分断 8
フローが戦っている後ろで、彼女の戦闘を見ていた人がいた。その人物はメイトだ。そもそもこの空間に干渉できるのは彼以外にいない。彼はある程度、傷が癒えたため、戦闘の様子を見に来たのだ。ミラクルガール三人を連れてきた位置とあまり変わらない位置に扉を作り出し、中の様子を覗いている。扉を全開にするわけではなく、少しだけ開いて隙間から覗くように見ていた。彼が見ているのはフローとリブラの戦闘だ。彼女たちに放置されているかのように倒れているカイトも確認できた。カイトは倒れているが、死んではいない。瀕死と言うわけでもないのを核にすると、彼はカイトの後ろに扉を作り、彼を回収した。
「メイト。壁の向こうにサクラさんとラピスさんがいます。早く、こちら側に連れてきてください」
カイトが必死に訴えてくる。メイトは扉から覗いた範囲にサクラがいなかったのを見て不思議に思っていたが、カイトの言葉でその問題も解消された。彼の言う壁が、視界の端にずっと映っていた緑色の壁のことだろう。彼は壁の向こうに扉を作り、その向こうの様子を覗いてみた。その先では戦闘は行われていないようだった。彼は気拳がなさそうなことを確認すると、壁の向こう側に降り立った。サクラとラピスに近づいていくと、そこにはサクラとラピスの前に、カイトとメイトと戦ったあの女性がいるのが見て取れた。しかし、倒れているところを見ると、二人が倒したと理解するのは難しいことではないだろう。彼はそのまま、二人に近づいていく。彼に先に気が付いたのはサクラだ。
「メイトさん。もう大丈夫なんですか」
「ああ、だから来たんだ。壁の向こうでフローが戦ってる。二人を壁の向こう側に送りたいんだ。三人いても、リブラに勝てるかはわからないんだが、それでも行くか」
彼の問いにサクラとラピスは視線を合わせて、頷いた。二人に迷いなど無いらしい。
「行きましょう!」
サクラの言葉はメイトにとっては予想通りだった。彼女がここで引き下がるような人ではないことは、少ない付き合いでもわかることだろう。だが、それゆえに、頑張りすぎないかと言う心配はあるのだが、無茶をするなと言っても聞かないということも理解しているつもりだった。だから、彼は自分にできるのは、彼女たちが倒れそうになった時に無理やりにでも回収することだと考えていた。

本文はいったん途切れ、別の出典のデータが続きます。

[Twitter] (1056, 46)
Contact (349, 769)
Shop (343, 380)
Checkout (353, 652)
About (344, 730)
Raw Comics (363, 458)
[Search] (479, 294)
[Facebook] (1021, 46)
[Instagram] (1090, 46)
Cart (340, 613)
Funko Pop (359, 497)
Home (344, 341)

メイトは、二人を連れてコピー空間を移動する。そして、再び空間内に扉を開いた。今度は隙間からではなく、がばっと大きく開いた。扉を開いたのはメイトではなく、サクラだ。こっそり入れば、不意打ちも出来たかもしれないが、彼女の頭にはきっと、フローを助けることしかないのだろうと、メイトは勝手に思った。

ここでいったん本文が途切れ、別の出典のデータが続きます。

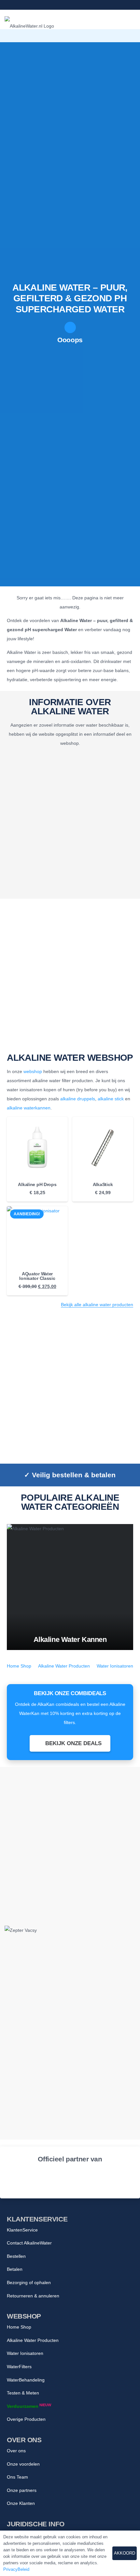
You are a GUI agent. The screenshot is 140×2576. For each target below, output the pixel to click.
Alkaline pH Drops (37, 1184)
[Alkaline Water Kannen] (70, 1587)
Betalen (14, 2269)
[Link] (6, 4)
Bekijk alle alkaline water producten (97, 1304)
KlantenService (22, 2229)
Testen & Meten (23, 2392)
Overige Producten (26, 2419)
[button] (106, 35)
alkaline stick (111, 1098)
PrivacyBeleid (16, 2569)
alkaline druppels (77, 1098)
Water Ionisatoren (115, 1666)
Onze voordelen (23, 2464)
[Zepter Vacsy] (70, 1953)
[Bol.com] (43, 2179)
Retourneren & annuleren (33, 2295)
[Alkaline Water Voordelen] (70, 824)
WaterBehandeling (26, 2379)
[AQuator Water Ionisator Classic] (37, 1236)
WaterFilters (19, 2366)
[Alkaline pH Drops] (37, 1147)
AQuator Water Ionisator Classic (37, 1276)
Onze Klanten (21, 2503)
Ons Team (17, 2477)
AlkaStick (103, 1184)
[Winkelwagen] (132, 36)
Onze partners (21, 2490)
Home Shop (19, 1666)
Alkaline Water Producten (64, 1666)
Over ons (16, 2450)
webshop (32, 1071)
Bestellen (16, 2256)
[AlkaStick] (102, 1147)
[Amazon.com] (97, 2179)
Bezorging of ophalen (29, 2282)
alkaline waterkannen (28, 1107)
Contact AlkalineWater (29, 2242)
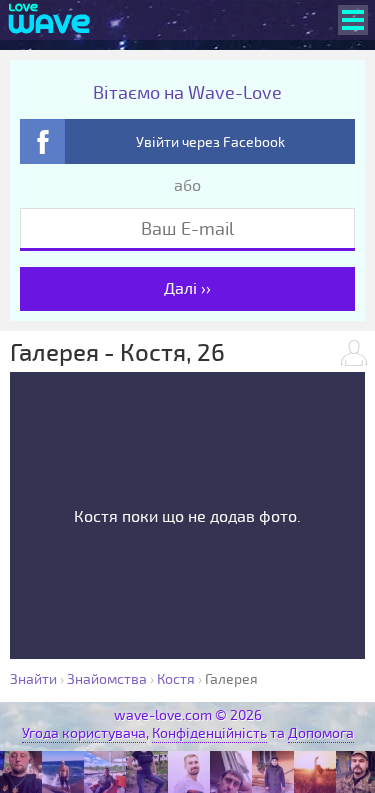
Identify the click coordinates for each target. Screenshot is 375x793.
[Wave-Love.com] (49, 20)
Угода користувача (84, 733)
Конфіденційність (209, 733)
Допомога (321, 733)
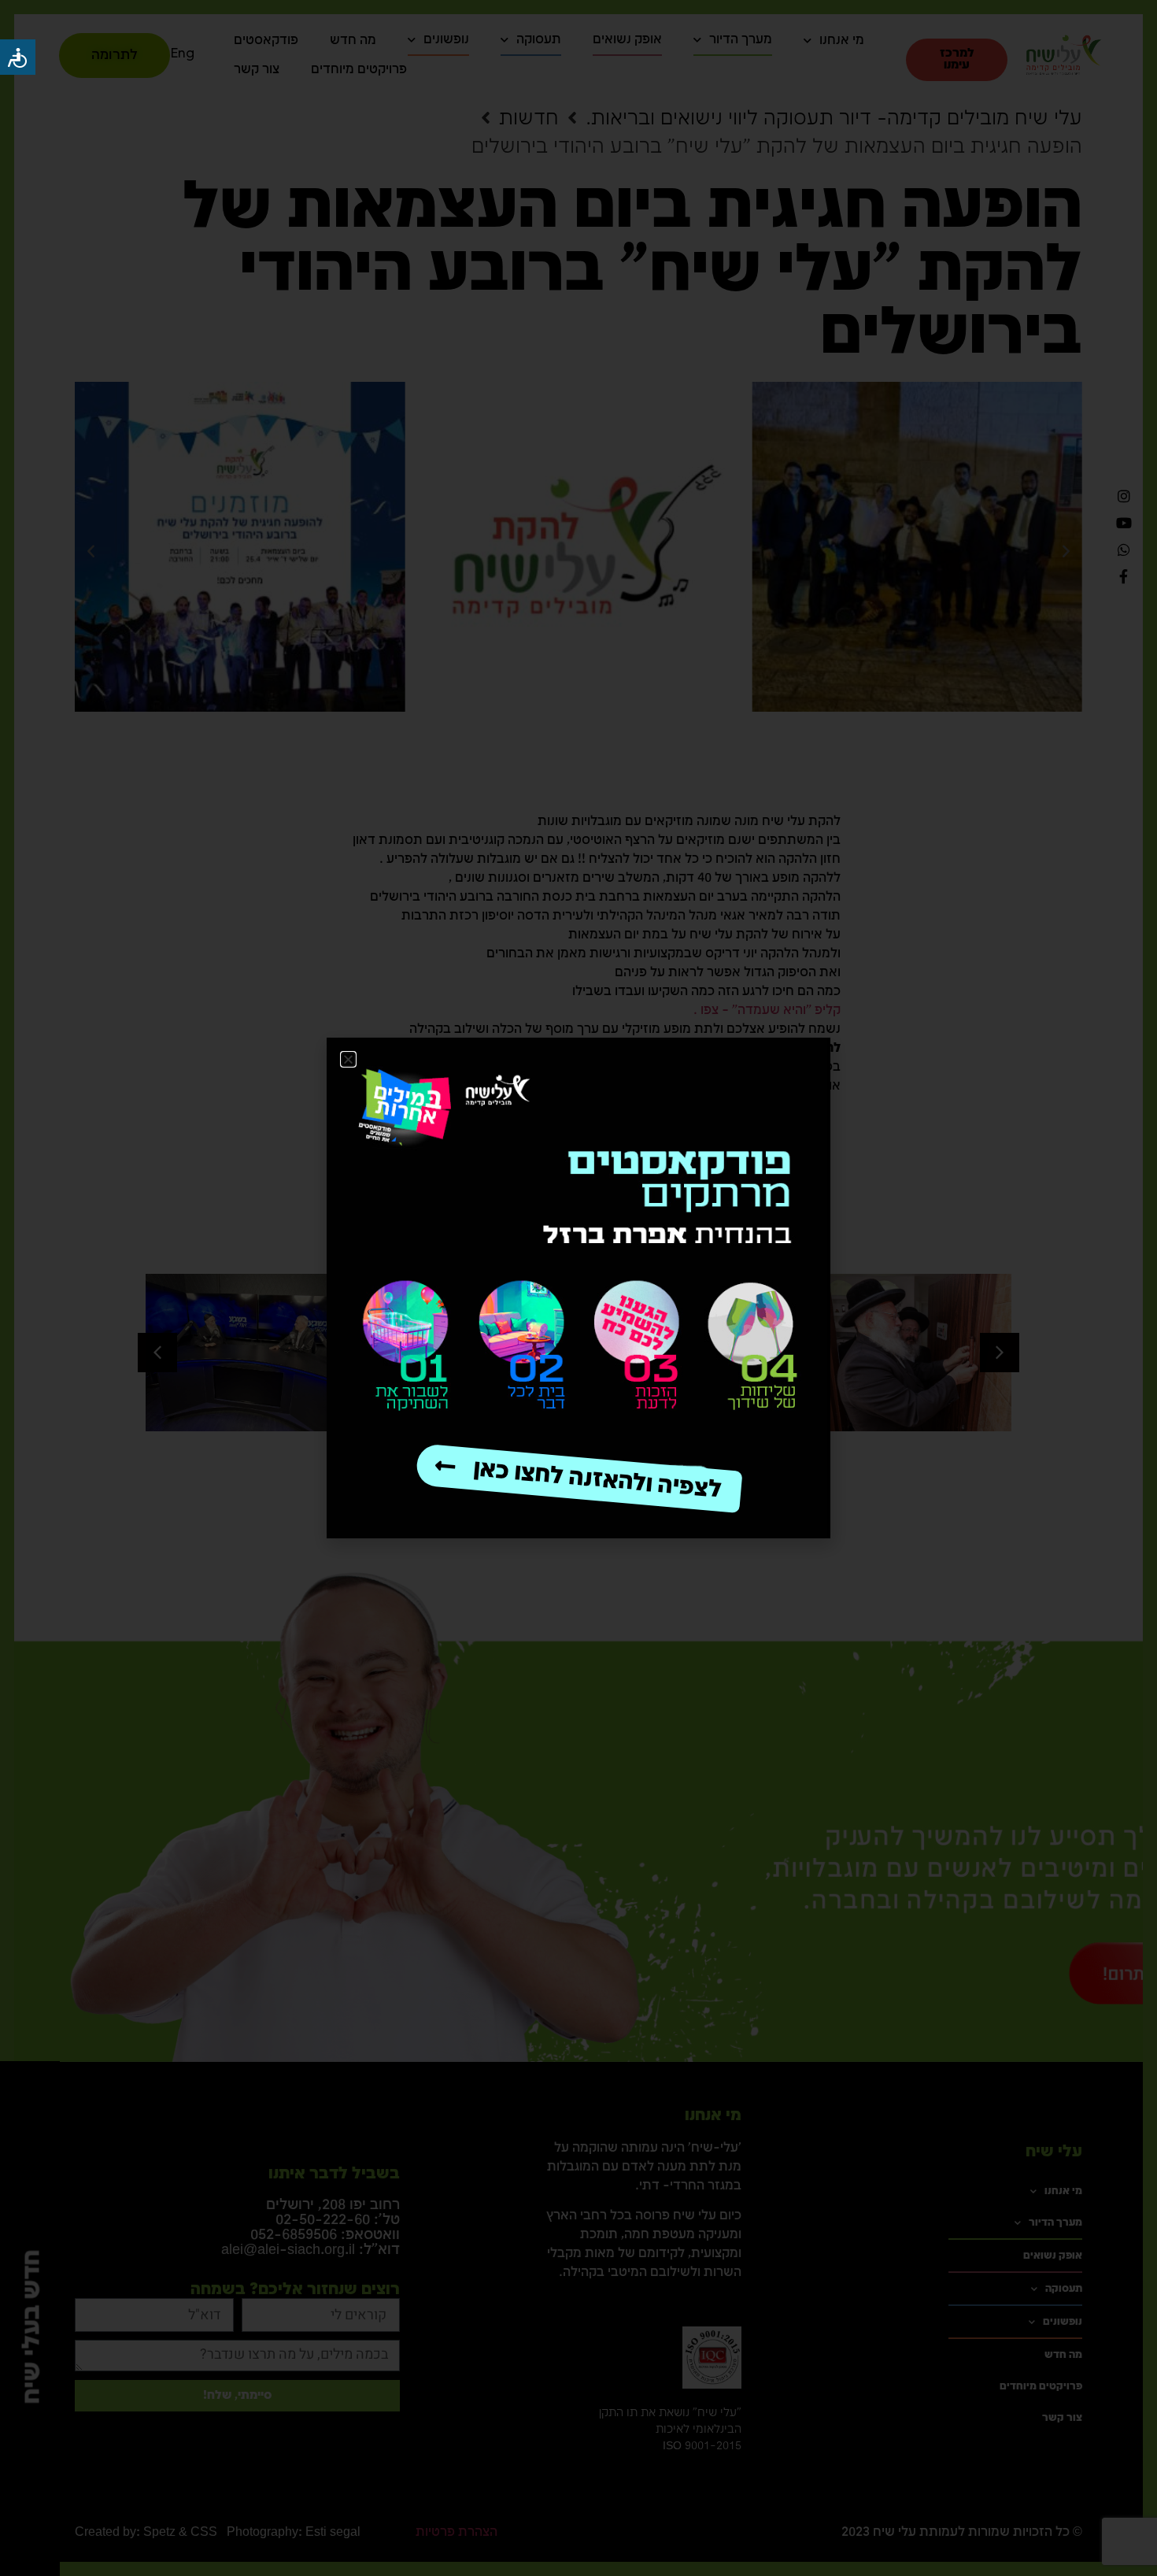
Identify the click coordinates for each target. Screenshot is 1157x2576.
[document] (578, 1288)
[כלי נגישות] (17, 57)
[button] (348, 1059)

リブラはフローの背後に二人のミラクルガールが何もない空間から突然出てきたように見えた。しかし、そのからくりは理解している。メイトの超能力の仕業だ。彼の超能力のせいで、この空間から出ることも簡単ではない。さらにリブラには今、退治している敵もいる。邪魔さえなければ、この空間を壊すのは難しいことではなかった。つまりは、ミラクルガールを倒すことさえできれば、この空間から脱出できるということだ。外からの干渉は不可能であるから、カプリコーンに援護してもらうこともできない。だが、リブラには負けるという思いは一つもなかった。それも当然である。彼女が持っているは己が信仰する主の力の一端なのだ。

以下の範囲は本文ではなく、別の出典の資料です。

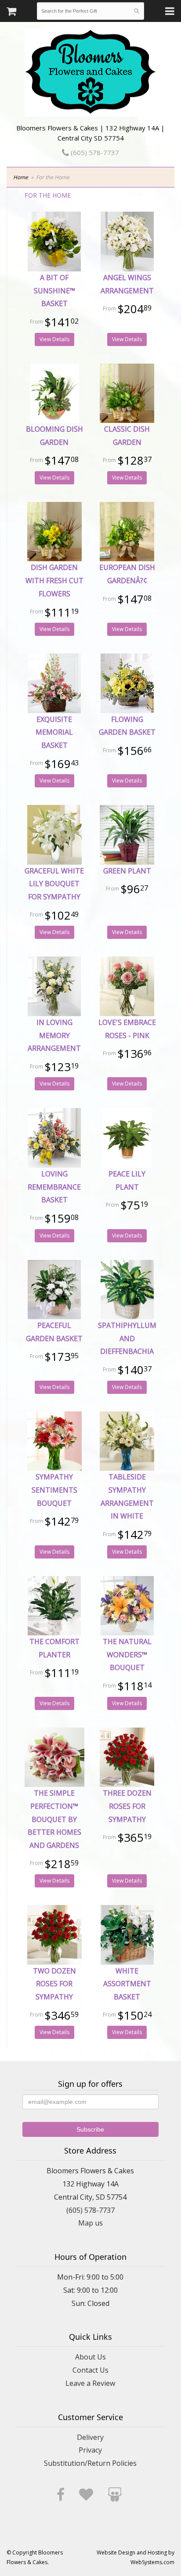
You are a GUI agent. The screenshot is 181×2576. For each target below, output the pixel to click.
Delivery (90, 2437)
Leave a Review (90, 2383)
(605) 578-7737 (94, 152)
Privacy (90, 2450)
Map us (90, 2223)
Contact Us (90, 2370)
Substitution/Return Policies (90, 2463)
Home (20, 177)
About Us (90, 2357)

「……倒されましたか。所詮は、植物と言うことですね」
リブラは攻撃を止めて、二人が合流するのを待っているかのようだった。フローはその間に攻撃するなんてことはしない。いや、そもそも大した攻撃なんてできていない。相手が攻撃をやめた時点で、次の攻撃の準備かもしれないと警戒して、攻撃することが出来なかったのだ。
「フロー! 大丈夫ですか」
後ろからサクラの声が聞こえて、ようやく相手が攻撃を止めた理由を理解した。合流の前に、自分だけを殺すことより、一度に三人を潰すことにしたのだろうと解釈した。
「大丈夫ってわけではないな。あのシスターは半分ゾンビらしい。強力な再生能力のせいで殺すことは出来ないみたいだ。本音を言えば、逃げるべきだと思うんだが」
サクラはフローが逃げるという選択肢を提示したことに驚いていた。彼女は逃げるとは言いそうになかったからだ。しかし、彼女が逃げるという選択肢を取ろうとするほどに強いともとれる。逃げるなら、メイトの助けがいるだろう。だが――。
「簡単に逃げられる相手じゃないようです」
ラピスがサクラの心の中を言葉にした。